Thanks for replies. I guess this is more common than I thought possible. I agree 3rdShiftGuy that a lot of patients often get a 12hr continous feeding through the night (most often seen in pts on TPN) or even q6h feeding boluses via Gtube would be better for this pt. He is malnurished man who is on oncology floor going through course of chemo and radiation at this time, so has poor appetite and frequent period of nausea. It just doesn't make any sense to have feedings through ENtube, especially if that's not going to stop nausea and vomiting! Anyway, if anyone has any good reason why this continous enteral feeding would be the best option for this kind of pt, I would like to hear from you! Thanks again.
mattsmom81
4,516 Posts
I cannot imagine myself trying to eat/swallow around an NG tube but I've seen orders for this too...which I always question.
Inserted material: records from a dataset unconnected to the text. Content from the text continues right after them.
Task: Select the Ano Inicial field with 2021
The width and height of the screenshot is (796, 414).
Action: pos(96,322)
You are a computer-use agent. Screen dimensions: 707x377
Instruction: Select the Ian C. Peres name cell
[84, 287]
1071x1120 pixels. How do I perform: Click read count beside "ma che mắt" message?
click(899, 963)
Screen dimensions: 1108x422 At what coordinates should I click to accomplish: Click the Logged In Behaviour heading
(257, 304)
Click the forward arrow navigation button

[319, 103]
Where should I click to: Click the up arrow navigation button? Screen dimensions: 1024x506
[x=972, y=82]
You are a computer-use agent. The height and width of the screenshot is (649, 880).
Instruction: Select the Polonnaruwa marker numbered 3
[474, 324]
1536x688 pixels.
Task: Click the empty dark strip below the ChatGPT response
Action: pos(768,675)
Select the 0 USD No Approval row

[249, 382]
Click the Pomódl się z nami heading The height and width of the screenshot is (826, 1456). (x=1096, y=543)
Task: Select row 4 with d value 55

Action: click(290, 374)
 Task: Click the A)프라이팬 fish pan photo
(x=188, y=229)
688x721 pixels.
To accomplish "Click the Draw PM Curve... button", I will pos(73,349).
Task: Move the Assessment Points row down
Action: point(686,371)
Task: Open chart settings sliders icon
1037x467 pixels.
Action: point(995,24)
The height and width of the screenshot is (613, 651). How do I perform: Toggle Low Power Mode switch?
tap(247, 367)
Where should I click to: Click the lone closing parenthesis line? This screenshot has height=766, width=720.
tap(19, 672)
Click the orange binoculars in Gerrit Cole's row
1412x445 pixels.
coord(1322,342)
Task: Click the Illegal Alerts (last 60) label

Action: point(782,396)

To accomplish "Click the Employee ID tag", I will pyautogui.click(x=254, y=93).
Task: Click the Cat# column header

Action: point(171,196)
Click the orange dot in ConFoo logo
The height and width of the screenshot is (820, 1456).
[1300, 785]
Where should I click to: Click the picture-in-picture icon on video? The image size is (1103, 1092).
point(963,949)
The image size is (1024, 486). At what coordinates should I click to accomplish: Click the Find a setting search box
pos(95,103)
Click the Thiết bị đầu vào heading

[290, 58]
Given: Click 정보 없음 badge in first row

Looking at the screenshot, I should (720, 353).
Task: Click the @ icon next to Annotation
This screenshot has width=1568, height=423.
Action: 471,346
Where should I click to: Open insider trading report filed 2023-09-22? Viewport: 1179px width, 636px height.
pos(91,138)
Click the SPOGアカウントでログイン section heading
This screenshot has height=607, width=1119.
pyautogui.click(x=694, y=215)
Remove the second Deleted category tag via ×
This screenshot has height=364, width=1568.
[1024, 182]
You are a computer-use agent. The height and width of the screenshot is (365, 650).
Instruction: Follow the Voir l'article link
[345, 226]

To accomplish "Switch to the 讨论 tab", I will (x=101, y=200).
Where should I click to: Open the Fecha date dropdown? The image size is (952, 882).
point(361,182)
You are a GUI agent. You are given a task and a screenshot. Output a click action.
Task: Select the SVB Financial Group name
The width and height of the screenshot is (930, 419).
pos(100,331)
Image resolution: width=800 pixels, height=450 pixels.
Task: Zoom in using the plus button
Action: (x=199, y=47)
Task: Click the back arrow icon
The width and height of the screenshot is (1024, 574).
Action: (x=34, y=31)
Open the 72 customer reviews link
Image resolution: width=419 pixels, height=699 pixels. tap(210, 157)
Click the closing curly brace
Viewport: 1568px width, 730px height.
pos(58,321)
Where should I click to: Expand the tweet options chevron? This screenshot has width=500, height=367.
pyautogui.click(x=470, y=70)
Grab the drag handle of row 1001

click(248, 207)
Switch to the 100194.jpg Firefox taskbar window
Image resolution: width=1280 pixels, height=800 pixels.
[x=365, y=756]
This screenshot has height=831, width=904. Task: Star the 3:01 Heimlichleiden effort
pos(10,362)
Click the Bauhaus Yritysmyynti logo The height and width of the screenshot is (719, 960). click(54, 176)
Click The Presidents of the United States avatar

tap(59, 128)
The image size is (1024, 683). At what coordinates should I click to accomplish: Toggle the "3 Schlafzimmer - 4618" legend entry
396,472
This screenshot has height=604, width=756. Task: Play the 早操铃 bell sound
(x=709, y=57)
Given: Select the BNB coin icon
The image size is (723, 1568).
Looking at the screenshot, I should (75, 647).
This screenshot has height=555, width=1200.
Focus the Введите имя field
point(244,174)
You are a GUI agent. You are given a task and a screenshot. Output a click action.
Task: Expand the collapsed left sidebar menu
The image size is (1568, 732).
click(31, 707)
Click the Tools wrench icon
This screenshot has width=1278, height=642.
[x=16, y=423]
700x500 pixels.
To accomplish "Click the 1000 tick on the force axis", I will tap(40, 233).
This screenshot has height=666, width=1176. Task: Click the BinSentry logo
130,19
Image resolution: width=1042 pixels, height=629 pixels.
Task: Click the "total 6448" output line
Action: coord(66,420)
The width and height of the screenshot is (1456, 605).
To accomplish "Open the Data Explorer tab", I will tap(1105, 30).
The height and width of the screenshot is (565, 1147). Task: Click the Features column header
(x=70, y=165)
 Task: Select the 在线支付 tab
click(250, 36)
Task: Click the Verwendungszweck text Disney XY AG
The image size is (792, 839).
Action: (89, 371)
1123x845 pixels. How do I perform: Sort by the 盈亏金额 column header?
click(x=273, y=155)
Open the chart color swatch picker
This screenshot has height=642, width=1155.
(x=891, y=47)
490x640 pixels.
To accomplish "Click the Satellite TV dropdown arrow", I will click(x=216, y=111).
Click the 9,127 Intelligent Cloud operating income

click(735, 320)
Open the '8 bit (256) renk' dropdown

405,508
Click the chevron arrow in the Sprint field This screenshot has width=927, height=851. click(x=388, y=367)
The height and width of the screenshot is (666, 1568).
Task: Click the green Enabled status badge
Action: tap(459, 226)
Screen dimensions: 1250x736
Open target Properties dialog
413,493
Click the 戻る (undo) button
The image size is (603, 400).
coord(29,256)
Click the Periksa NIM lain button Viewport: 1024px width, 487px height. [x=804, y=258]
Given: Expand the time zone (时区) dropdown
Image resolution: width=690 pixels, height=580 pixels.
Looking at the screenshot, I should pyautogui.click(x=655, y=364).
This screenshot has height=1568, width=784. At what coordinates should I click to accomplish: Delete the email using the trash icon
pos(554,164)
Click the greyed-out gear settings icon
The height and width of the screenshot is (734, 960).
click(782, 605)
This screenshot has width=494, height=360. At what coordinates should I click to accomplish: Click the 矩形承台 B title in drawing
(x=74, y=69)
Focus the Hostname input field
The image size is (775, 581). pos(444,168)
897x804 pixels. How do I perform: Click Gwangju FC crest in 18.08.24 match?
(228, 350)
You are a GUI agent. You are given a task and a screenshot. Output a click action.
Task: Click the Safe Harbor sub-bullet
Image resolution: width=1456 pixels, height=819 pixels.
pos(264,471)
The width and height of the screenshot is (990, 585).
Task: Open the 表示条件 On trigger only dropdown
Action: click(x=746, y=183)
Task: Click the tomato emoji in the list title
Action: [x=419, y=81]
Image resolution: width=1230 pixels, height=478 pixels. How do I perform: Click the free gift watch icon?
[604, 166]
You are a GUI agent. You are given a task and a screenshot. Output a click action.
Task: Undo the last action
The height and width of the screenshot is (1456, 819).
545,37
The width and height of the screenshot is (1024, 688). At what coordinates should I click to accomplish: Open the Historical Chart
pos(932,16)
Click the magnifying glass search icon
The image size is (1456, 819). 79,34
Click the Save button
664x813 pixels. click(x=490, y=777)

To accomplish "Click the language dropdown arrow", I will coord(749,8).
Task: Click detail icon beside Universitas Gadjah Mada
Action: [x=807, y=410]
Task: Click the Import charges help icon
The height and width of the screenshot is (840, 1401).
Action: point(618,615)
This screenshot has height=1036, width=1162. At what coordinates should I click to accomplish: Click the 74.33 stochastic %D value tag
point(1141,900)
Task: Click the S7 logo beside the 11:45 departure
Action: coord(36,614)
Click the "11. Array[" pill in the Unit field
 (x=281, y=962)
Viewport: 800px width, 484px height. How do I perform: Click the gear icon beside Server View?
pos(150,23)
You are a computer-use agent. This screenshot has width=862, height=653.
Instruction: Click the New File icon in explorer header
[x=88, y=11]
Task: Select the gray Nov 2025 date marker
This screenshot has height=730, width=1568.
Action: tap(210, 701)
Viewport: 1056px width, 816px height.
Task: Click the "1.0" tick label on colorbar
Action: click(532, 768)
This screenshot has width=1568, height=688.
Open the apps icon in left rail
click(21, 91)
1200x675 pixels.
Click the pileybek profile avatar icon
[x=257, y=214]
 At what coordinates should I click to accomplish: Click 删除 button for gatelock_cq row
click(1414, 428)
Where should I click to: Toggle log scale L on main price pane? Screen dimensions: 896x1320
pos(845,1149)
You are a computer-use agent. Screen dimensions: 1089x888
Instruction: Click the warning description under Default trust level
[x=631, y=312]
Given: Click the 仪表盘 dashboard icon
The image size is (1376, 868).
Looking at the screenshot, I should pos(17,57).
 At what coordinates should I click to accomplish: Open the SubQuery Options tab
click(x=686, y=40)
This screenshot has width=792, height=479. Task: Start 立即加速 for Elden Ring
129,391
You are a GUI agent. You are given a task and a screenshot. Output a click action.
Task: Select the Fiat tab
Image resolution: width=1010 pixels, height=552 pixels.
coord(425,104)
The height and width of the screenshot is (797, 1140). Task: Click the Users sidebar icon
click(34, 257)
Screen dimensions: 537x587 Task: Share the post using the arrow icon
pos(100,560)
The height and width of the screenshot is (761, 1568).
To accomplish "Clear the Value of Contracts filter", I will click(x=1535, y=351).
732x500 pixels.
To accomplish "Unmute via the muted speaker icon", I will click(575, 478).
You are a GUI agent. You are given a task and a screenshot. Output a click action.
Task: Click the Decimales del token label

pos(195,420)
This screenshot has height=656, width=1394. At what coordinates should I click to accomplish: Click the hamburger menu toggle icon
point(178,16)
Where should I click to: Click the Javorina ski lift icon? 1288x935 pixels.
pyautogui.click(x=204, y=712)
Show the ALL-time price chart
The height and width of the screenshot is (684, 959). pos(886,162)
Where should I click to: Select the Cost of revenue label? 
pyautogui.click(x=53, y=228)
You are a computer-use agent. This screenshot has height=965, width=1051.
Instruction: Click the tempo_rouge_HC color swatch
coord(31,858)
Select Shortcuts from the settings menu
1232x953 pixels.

Seems a PEG would be a better alternative for long term supplements not being met by po intake, but some patients do OK with the NG and oral feedings. Go figure.
CHATSDALE
4,177 Posts
we have had peg tube pts who are advancing toward po diets and they are usually put on a percentage basis...if they eat 100% of their meal they require no tube feeding...if they eat 25% of less they get a supplement via peg...if they continue to eat a satisfactory amt the tube is dc
I could not believe when i came back to work 2 days later and find out the pt was d/c home w/out enteral feeding tube! What was the point of inserting it, checking placement w/ x-ray-all this trouble for 1 day of feeding. What a nonsense. Someone should take away this doc's license 'cause he doesn't have a clue what he's doing. Made me so angry and feel so sorry for this pt.
Thanks for all your replies!
caroladybelle, BSN, RN
5,486 Posts
Cancer (head and neck) patients frequently get PEG tubes placed, in anticipation that they will lose appetite/ may get mucositis/esophagitis during treatment. They will continue to take diet as tolerated until unable to do so. Starting a can a day PEG feeding at beginning of treatment also helps augament intake and help prevent cancer cachexia.